Котовский. Книга 2. Эстафета жизни - Борис Четвериков
Шрифт:
Интервал:
Закладка:
Крутояров совсем уже собрался уходить, но вернулся от двери.
— Хотите, подарю сюжетик? При мне это произошло. Пришел к товарищу Котовскому степенный землероб, когда бригада Котовского стояла в одном тамбовском поселке. Пришел. Жалуется. К Котовскому каждому доступ был, у секретаря на прием записываться не надо. «На что жалоба?» — «А вот, товарищ командир, один тут из ваших меня ограбил, деньги забрал и вещички. Что же получается: белые придут — грабят, красные придут — та же история…» — «В лицо запомнили?» — спросил Котовский, а сам, вижу, потемнел, яростью налился. — «Где его запомнишь, для нас все вы одинаковые… молодой такой…» — «Ладно, разберемся». И ведь разобрался! Вызвал командиров эскадронов, побеседовал с тем, с другим. Нашли.
— И как? — нетерпеливо спросил Марков. — Расстреляли?
— Перед строем. Вам-то приходилось, конечно, видеть подобное. Но я главным образом за Котовским наблюдал. Зубы стискивает, жалко ему парня: молодой, отчаянный, и ясно, что бес его попутал. А сделать ничего нельзя!
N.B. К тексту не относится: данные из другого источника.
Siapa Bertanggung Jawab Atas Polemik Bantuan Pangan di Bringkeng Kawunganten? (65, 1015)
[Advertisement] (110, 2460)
У Котовского дальний прицел, политический эффект, как он называет. Вопрос в том, чтобы народ знал разницу между белогвардейцами и красным воинством, знал, что белые народу горе несут, а Красная Армия несет счастье и освобождение…
— Да, я видел, как расстреливают перед строем, — промолвил Марков. Страшно.
— Вот и напишите рассказ. Страшный получится и значительный. Надо, чтобы люди знали. Обо всем знали — и чтобы знали не от злопыхателей, знали из чистых рук!
Седьмая глава
1
Первый написанный Марковым рассказ был напечатан. За ним последовал еще один — из времен гражданской войны. Хотелось Маркову также написать о своей лошади, о той, которую ему вручил Белоусов и которой Миша дал имя «Мечта». Марков часто думал об этом, но не знал, как подступиться к такому рассказу. Смущало и то обстоятельство, что были уже написаны изумительные, недосягаемо прекрасные рассказы о лошади — такие, как «Холстомер» или «Изумруд».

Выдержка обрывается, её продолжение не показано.